Je ne crois pas, surtout avec une telle majorité. L’exécutif dit vouloir réduire le temps du débat parlementaire. En réalité, il le supprime. C’est une conception inédite de la démocratie parlementaire. En novembre 2016, dans un entretien accordé au Monde, Emmanuel Macron affirmait ne pas vouloir recourir aux ordonnances. On voit bien que sa position a évolué et qu’il souhaite installer une véritable culture de la réforme avec des modalités qui peuvent paraître brutales puisque les syndicats n’ont pas le temps de se mobiliser. Il y a là une véritable stratégie politique.

Peut-on parler d’un acte d’autorité ?

- [Série de tâches]
**A.** Réécrivez sous forme de liste le paragraphe du texte à lire qui commence par « Je ne crois pas, surtout avec une telle majorité », sans perdre ses faits principaux.
**B.** Répondez brièvement, d'après le texte à lire :
(i) Quand et à quel journal Emmanuel Macron a-t-il affirmé ne pas vouloir recourir aux ordonnances ?
(ii) Que dit vouloir faire l'exécutif du temps du débat parlementaire ?
(iii) Pourquoi les modalités de la réforme peuvent-elles paraître brutales ?

- [Les données]
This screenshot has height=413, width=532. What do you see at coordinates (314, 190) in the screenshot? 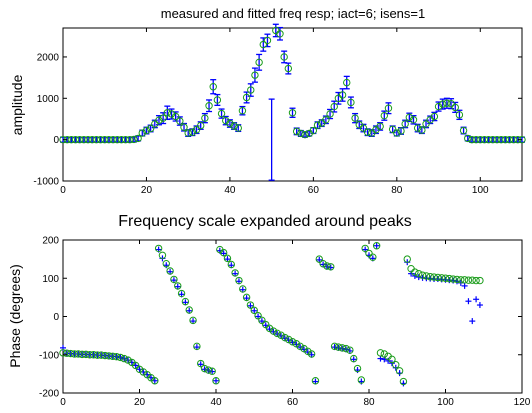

- [Réponses par tâche]
**A.**
- L'exécutif dit vouloir réduire le temps du débat parlementaire, mais en réalité il le supprime : c'est une conception inédite de la démocratie parlementaire.
- En novembre 2016, dans un entretien au Monde, Emmanuel Macron affirmait ne pas vouloir recourir aux ordonnances ; sa position a évolué.
- Il souhaite installer une véritable culture de la réforme, avec des modalités qui peuvent paraître brutales, car les syndicats n'ont pas le temps de se mobiliser.
- Il y a là une véritable stratégie politique.

**B.**
(i) En novembre 2016, dans un entretien accordé au Monde.
(ii) Il dit vouloir le réduire.
(iii) Parce que les syndicats n'ont pas le temps de se mobiliser.